EXAMPLE 3: Chronic effect of fenoldopam Scanning electron microscopy analysis revealed the presence of protrusions at the endothelial cell surface of the aortic arch of control mice that were mainly located in specific regions thought to be dependent of a high level shear stress (Data not shown). It was not possible to formally discriminate microvilli from primary cilia but, as previously described,14 microvilli seemed to predominate. Endothelial polycystin-1-deficient mice exhibited protrusions that were characterized by a stockier and more compact aspect compared to the control mice. In endothelial polycystin-1-deficient mice treated with fenoldopam, protrusions showed a linear aspect alike protrusions of control mice. Thus, fenoldopam corrected the decrease in the length of endothelial protrusions associated with endothelial polycystin-1-deficiency (Figure 3). REFERENCES: Throughout this application, various references describe the state of the art to which this invention pertains. The disclosures of these references are hereby incorporated by reference into the present disclosure. 1. Massella L et al, CJASN 2018;13(6):874-883 ; 2. Chebib FT et al, Kidney Int Rep 2017;2(5):913-923 ; 3. Reinecke NL et al, AJKD 2014;64(2):239-246 ; 4. Weyde W et al, Clin Nephrol 2004;61(5):344-6 ; 5. Su Q et al, Science 2018;vol.361(6406) ; 6. Harris PC et al, J Clin Invest 2015;124(6):2315-2324 ; 7. Sharif-Naeini R et al, Cell 2009;139(3):587-596 ; 8. Nauli SM et al, Circulation 2008;117(9):1161-71 ; 9. AbdouAlaiwi WA et al, Circ Res 2009;104(7):860-9 ; 10. Lorthioir A et al, Kidney Int 2015;87(2):465-72 ; 11. Yamamoto K et al, J Vis Exp 2013;11(77):e50449 ; 1 2. Schrier RW et al, JASN 2014;25(11):2399-2418 ; 13. Gildea JJ et al, Kidney Int 2014;86(1):118-126 14. Van der Heiden, K, et al, Dev.
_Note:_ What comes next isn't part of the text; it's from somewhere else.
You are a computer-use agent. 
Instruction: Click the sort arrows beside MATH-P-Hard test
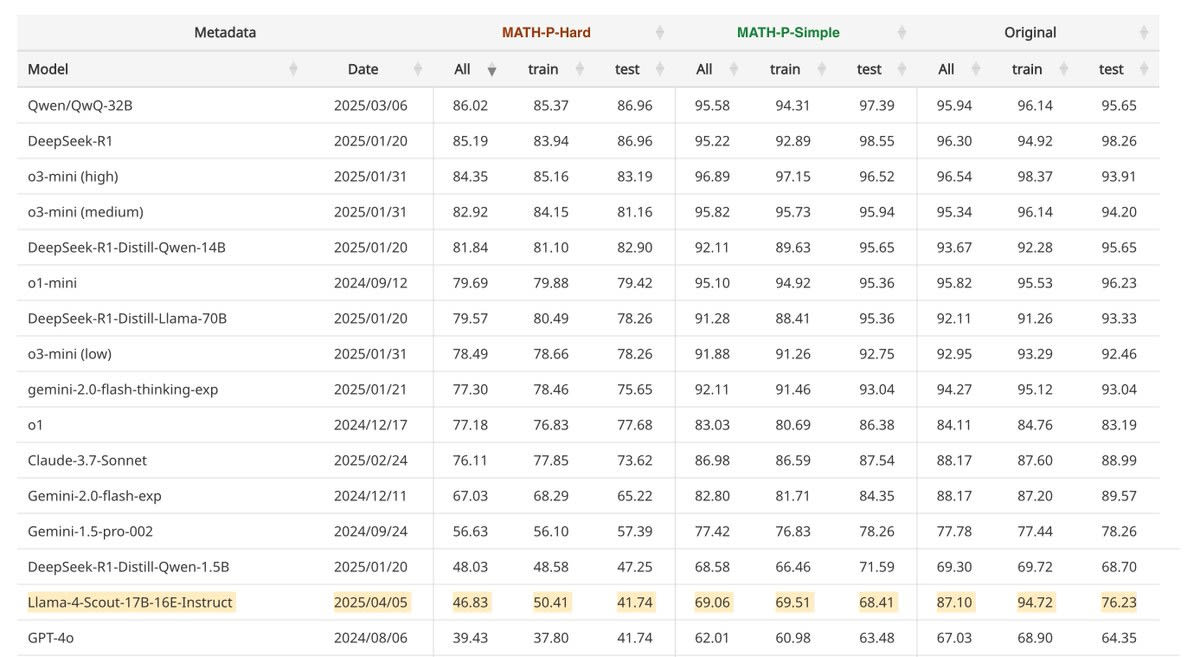pos(659,69)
Dyn.2006;235:19–28.
Claims
CLAIMS: 1. A method of treating autosomal dominant polycystic kidney disease (ADPKD) in a subject in need thereof comprising a step of administering said subject with a therapeutically effective amount of a D1-like family of dopamine receptors agonist through a continuous systemic delivery. 2. The method according to claim 1 wherein D1-like family of dopamine receptors agonist is fenoldopam. 3. The method according to claim 1 wherein D1-like family of dopamine receptors agonist is rotigotine. 4. The method according to claim 1 wherein the continuous systemic delivery is administered with a pump. 5. The method according to claim 5 wherein the pump is an osmotic pump. 6. The method according to claim 1 wherein the continuous systemic delivery is administered with a transdermal patch. 7. The method according to claim 6 wherein the transdermal patch comprises a backing layer and a release liner. 8. The method according to claim 6 wherein the transdermal patch comprises a face adhesive. 9. The method according to claim 1 wherein the continuous systemic delivery achieve sustained delivery over a period of at least about 1 day, at least about 2 days, at least about 3 days, at least about 4 days, at least about 5 days, at least about 6 days, or at least about 7 days.